Cluster and Stratify Settings
The Cluster and Stratify dialog box enables you to select cluster, stratification, and weight fields when drawing a complex sample.
Clusters. Specifies a categorical field used to cluster records. Records are sampled based on cluster membership, with some clusters included and others not. But if any record from a given cluster is included, all are included. For example, when analyzing product associations in shopping carts, you could cluster items by transaction ID to make sure that all items from selected transactions are maintained. Instead of sampling records—which would destroy information about what items are sold together—you can sample transactions to make sure that all records for selected transactions are preserved.
Stratify by. Specifies a categorical field used to stratify records so that samples are selected independently within non-overlapping subgroups of the population, or strata. If you select a 50% sample stratified by gender, for example, then two 50% samples will be taken, one for the men and one for the women. For example, strata may be socioeconomic groups, job categories, age groups, or ethnic groups, allowing you to ensure adequate sample sizes for subgroups of interest. If there are three times more women than men in the original dataset, this ratio will be preserved by sampling separately from each group. Multiple stratification fields can also be specified (for example, sampling product lines within regions or vice-versa).
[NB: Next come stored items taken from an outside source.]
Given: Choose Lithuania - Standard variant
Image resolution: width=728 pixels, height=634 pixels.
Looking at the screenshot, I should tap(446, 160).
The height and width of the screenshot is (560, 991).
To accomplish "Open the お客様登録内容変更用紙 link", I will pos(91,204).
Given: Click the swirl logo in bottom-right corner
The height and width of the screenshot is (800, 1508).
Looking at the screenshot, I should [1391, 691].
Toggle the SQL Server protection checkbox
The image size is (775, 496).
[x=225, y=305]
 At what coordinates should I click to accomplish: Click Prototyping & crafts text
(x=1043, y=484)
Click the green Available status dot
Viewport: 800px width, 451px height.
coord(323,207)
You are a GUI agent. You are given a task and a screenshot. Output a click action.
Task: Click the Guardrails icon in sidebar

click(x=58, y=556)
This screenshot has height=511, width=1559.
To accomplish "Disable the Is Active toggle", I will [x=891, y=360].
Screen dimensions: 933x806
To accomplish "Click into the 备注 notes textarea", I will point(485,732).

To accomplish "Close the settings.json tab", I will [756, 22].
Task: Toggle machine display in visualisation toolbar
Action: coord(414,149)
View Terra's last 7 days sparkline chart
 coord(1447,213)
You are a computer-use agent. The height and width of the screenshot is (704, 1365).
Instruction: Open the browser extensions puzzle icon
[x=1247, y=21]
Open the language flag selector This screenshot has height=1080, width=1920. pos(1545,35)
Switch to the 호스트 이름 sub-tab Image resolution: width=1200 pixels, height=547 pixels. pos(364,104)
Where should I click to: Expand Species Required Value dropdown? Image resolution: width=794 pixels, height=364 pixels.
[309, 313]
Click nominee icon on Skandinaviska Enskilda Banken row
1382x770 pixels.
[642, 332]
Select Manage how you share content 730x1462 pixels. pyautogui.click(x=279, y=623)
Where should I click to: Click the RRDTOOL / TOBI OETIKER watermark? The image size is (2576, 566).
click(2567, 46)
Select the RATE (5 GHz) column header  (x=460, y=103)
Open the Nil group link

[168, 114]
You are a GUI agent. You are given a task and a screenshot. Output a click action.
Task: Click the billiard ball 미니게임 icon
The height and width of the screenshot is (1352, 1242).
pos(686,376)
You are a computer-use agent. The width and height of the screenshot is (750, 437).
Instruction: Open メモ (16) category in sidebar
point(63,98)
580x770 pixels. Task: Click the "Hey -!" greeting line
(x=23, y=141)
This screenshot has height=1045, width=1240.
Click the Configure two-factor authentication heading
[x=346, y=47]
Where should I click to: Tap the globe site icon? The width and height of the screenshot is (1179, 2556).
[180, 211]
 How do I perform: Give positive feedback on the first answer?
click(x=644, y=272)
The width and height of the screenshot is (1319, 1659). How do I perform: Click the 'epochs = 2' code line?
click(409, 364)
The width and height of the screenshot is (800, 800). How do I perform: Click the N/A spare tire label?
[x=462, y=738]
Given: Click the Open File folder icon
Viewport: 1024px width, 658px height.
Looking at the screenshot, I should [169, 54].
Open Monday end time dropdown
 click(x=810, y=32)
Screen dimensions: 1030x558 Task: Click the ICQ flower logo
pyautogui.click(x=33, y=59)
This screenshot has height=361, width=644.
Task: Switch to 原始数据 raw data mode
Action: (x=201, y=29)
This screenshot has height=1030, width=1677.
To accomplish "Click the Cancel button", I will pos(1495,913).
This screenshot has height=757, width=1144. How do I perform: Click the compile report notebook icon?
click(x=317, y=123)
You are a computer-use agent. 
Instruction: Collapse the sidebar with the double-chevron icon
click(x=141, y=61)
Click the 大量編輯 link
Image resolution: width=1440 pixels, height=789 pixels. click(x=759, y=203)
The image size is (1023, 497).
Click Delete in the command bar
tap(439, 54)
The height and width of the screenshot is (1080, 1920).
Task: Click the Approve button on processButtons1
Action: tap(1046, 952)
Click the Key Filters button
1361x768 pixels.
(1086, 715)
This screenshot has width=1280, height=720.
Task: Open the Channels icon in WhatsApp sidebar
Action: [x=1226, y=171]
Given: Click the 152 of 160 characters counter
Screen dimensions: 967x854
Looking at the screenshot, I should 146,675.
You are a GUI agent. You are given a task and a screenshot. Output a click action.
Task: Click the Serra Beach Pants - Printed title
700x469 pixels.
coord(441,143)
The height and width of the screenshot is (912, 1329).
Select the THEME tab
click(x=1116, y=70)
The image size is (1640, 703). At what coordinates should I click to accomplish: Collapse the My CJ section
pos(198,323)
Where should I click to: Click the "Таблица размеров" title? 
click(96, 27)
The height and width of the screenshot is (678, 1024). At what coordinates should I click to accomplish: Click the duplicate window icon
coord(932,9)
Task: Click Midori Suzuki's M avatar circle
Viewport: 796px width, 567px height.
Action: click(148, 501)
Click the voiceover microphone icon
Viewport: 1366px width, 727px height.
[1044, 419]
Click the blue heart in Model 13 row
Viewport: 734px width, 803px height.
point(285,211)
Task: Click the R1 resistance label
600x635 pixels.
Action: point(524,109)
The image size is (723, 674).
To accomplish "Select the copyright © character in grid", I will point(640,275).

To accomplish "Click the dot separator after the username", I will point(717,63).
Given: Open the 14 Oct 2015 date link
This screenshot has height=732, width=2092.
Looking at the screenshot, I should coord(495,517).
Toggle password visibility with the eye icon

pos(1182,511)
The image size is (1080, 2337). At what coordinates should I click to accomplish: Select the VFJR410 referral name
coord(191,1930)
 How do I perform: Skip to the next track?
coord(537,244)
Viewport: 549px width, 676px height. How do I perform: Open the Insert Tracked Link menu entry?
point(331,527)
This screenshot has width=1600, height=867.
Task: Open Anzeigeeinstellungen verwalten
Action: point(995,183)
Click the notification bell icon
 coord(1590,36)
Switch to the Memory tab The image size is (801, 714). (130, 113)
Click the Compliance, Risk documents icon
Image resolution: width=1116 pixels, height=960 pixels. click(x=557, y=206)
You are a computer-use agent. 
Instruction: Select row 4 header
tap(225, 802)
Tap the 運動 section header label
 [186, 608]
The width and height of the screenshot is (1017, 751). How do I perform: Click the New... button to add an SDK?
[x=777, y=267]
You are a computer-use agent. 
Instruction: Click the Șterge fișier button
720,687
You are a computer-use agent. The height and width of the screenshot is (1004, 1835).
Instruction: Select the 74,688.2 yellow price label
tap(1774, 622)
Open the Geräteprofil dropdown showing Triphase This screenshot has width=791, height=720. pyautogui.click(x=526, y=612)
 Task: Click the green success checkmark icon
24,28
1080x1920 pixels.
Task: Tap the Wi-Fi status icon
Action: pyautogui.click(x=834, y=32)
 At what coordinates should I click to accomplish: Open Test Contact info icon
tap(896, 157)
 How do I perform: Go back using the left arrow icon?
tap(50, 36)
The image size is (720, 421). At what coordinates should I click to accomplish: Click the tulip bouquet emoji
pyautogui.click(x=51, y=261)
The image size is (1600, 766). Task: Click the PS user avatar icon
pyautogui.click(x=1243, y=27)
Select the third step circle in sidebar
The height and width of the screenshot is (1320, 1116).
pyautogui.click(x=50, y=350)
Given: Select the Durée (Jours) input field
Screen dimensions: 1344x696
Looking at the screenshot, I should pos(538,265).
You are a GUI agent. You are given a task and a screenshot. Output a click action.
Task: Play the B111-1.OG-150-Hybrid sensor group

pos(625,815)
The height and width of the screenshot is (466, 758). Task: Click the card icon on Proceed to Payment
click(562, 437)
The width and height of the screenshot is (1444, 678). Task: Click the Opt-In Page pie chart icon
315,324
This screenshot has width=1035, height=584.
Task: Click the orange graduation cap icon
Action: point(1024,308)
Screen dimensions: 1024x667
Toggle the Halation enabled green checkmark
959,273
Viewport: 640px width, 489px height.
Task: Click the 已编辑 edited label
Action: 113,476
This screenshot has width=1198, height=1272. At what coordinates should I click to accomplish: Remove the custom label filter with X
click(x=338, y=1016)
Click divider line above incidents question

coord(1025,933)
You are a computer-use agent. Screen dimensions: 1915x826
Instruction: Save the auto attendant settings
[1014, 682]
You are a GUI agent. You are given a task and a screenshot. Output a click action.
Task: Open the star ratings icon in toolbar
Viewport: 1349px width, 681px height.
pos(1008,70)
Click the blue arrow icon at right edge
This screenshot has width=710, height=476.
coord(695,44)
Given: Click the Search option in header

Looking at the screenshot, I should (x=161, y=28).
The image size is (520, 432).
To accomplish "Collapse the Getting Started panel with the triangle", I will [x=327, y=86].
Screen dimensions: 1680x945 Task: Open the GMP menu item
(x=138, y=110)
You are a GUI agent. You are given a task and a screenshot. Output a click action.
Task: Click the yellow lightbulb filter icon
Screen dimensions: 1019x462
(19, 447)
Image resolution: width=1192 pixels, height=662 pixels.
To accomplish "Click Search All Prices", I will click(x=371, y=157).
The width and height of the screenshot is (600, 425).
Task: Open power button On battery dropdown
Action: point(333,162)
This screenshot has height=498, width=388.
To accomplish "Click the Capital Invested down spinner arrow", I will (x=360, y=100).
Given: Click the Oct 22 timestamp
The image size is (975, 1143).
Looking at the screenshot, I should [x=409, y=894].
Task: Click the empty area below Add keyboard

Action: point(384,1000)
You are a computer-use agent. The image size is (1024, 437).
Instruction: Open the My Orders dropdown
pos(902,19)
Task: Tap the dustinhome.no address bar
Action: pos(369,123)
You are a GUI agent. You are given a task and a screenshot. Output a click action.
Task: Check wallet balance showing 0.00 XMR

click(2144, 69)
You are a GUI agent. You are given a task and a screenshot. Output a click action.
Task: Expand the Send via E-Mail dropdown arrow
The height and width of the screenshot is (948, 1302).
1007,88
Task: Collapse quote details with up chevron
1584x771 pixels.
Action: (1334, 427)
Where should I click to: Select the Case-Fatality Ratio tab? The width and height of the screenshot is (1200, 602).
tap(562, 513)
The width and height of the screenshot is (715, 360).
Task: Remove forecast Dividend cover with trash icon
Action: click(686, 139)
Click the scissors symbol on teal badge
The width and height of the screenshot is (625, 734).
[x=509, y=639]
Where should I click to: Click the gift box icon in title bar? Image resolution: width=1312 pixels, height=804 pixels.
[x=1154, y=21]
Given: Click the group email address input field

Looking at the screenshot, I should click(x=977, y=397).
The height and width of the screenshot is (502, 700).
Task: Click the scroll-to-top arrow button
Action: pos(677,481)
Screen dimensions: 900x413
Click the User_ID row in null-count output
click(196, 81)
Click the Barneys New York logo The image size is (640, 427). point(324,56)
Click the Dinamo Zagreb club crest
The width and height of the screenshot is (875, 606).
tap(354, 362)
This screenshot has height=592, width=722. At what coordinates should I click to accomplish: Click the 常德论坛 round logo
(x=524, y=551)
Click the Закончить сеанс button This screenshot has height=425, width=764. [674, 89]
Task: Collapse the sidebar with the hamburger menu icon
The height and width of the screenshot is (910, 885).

Note: If you stratify by a field that has missing values (null or system missing values, empty strings, white space, and blank or user-defined missing values), then you cannot specify custom sample sizes for strata. If you want to use custom sample sizes when stratifying by a field with missing or blank values, then you need to fill them upstream.
Use input weight. Specifies a field used to weight records prior to sampling. For example, if the weight field has values ranging from 1 to 5, records weighted 5 are five times as likely to be selected. The values of this field will be overwritten by the final output weights generated by the node (see following paragraph).
New output weight. Specifies the name of the field where final weights are written if no input weight field is specified. (If an input weight field is specified, its values are replaced by the final weights as noted above, and no separate output weight field is created.) The output weight values indicate the number of records represented by each sampled record in the original data. The sum of the weight values gives an estimate of the sample size. For example, if a random 10% sample is taken, the output weight will be 10 for all records, indicating that each sampled record represents roughly ten records in the original data. In a stratified or weighted sample, the output weight values may vary based on the sample proportion for each stratum.
Comments
- Clustered sampling is useful if you cannot get a complete list of the population you want to sample, but can get complete lists for certain groups or clusters. It is also used when a random sample would produce a list of test subjects that it would be impractical to contact. For example, it would be easier to visit all farmers in one county than a selection of farmers scattered across every county in the nation.
- You can specify both cluster and stratify fields in order to sample clusters independently within each strata. For example, you could sample property values stratified by county, and cluster by town within each county. This will ensure that an independent sample of towns is drawn from within each county. Some towns will be included and others will not, but for each town that is included, all properties within the town are included.
- To select a random sample of units from within each cluster, you can string two Sample nodes together. For example, you could first sample townships stratified by county as described above. Then attach a second Sample node and select town as a stratify field, allowing you to sample a proportion of records from within each township.
- In cases where a combination of fields is required to uniquely identify clusters, a new field can be generated using a Derive node. For example, if multiple shops use the same numbering system for transactions, you could derive a new field that concatenates the shop and transaction IDs.